Cette expression est utilisée pour désigner une personne têtue, obstinée, qui change difficilement d’avis, même lorsqu’elle a tort. C’est à la Vulgate, la traduction latine de la Bible, que nous la devons, l’expression hébraïque originale étant littéralement « avoir la nuque raide ».

On la retrouve à plusieurs reprises dans les textes, notamment dans le livre de l’Exode : Alors que Moïse est avec Dieu au sommet du mont Sinaï « quarante jours et quarante nuits » (Exode 24, 18), le peuple d’Israël, resté en bas de la montagne, perd patience et se met à douter. Bravant les commandements de Dieu, les compagnons de Moïse regroupent tout l’or qui est en leur possession, le font fondre et fabriquent une idole, un veau d’or. Ils se prosternent devant lui et lui offrent des sacrifices.

Devant cette attitude de défi, Dieu renvoie alors Moïse avec ces mots :

« Je vois que ce peuple est un peuple à la nuque raide. » (Exode 32, 9)

Cette expression de peuple à la nuque raide qualifie donc les Hébreux, incapables de fidélité, qui refusent de laisser leur confiance à Dieu et décident de n’en faire qu’à leur tête (dure !).

Accepter le joug de Dieu pour avancer à son pas

Que ce soit dans le Nouveau Testament avec les paraboles de Jésus ou dans les textes de l’Ancien Testament, la Bible regorge de métaphores liées à la nature et à la terre qui faisaient partie du quotidien des Hébreux.

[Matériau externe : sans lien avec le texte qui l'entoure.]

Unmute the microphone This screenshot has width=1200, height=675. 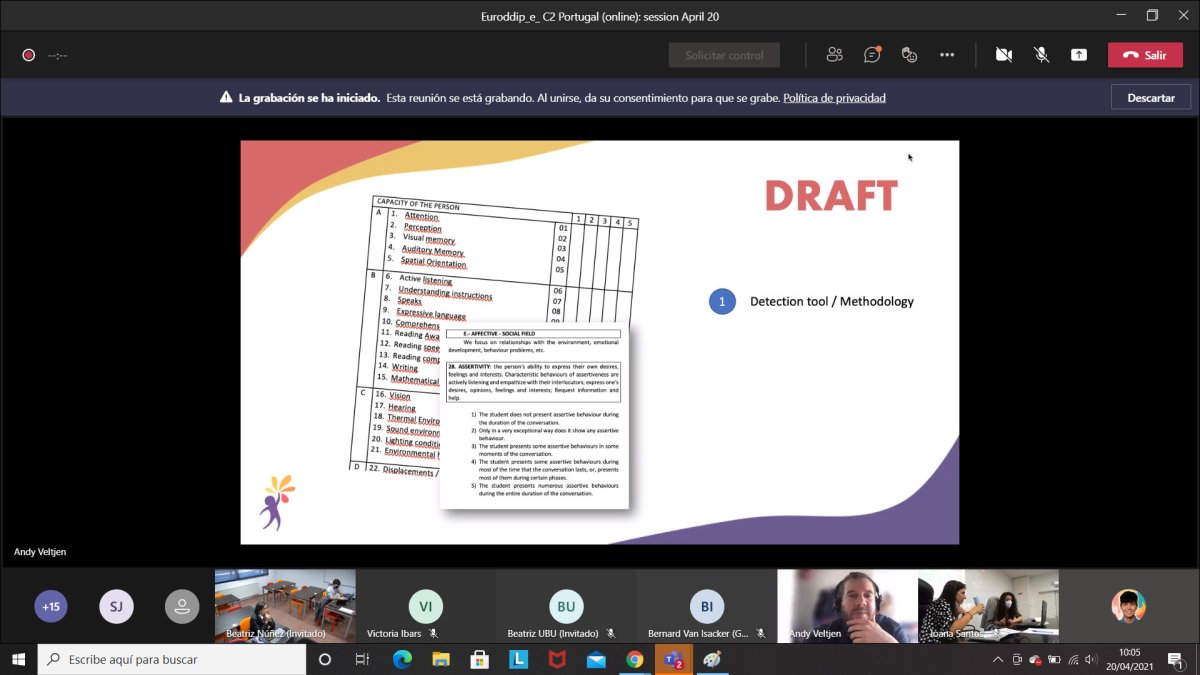click(1041, 55)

Et cette image de la nuque raide est à relier à celle du joug, la pièce de bois servant à atteler deux animaux de trait pour labourer ou tirer un chariot. Pesant sur leur nuque, le joug contraint les animaux à marcher au même pas. Il est alors synonyme de contrainte et de soumission.

Mais symboliquement, le joug est aussi synonyme d’Alliance avec Dieu. Comme le rapporte saint Matthieu dans son Évangile, Jésus invite les hommes à prendre son joug, c’est-à-dire à s’allier à Dieu pour marcher à son pas.

Prenez sur vous mon joug, devenez mes disciples, car je suis doux et humble de cœur, et vous trouverez le repos pour votre âme

« Oui mon joug est facile à porter, et mon fardeau, léger. » (Matthieu 11, 29-30)

Loin d’une relation d’asservissement et de domination, il s’agit ici d’accepter de se laisser guider sur un chemin de vie en s’appuyant sur la force de l’amour du Christ. C’est cet abandon dans la confiance que refusent les Hébreux, considérant ce joug comme un fardeau au lieu de le voir comme un bienfait.

Tout comme un attelage avec une bête qui résiste et qui refuse de courber son cou aura du mal à avancer, l’attelage de l’Alliance sera sans cesse freiné par l’attitude arrogante d’un peuple à la nuque raide, rétif à la parole de Dieu.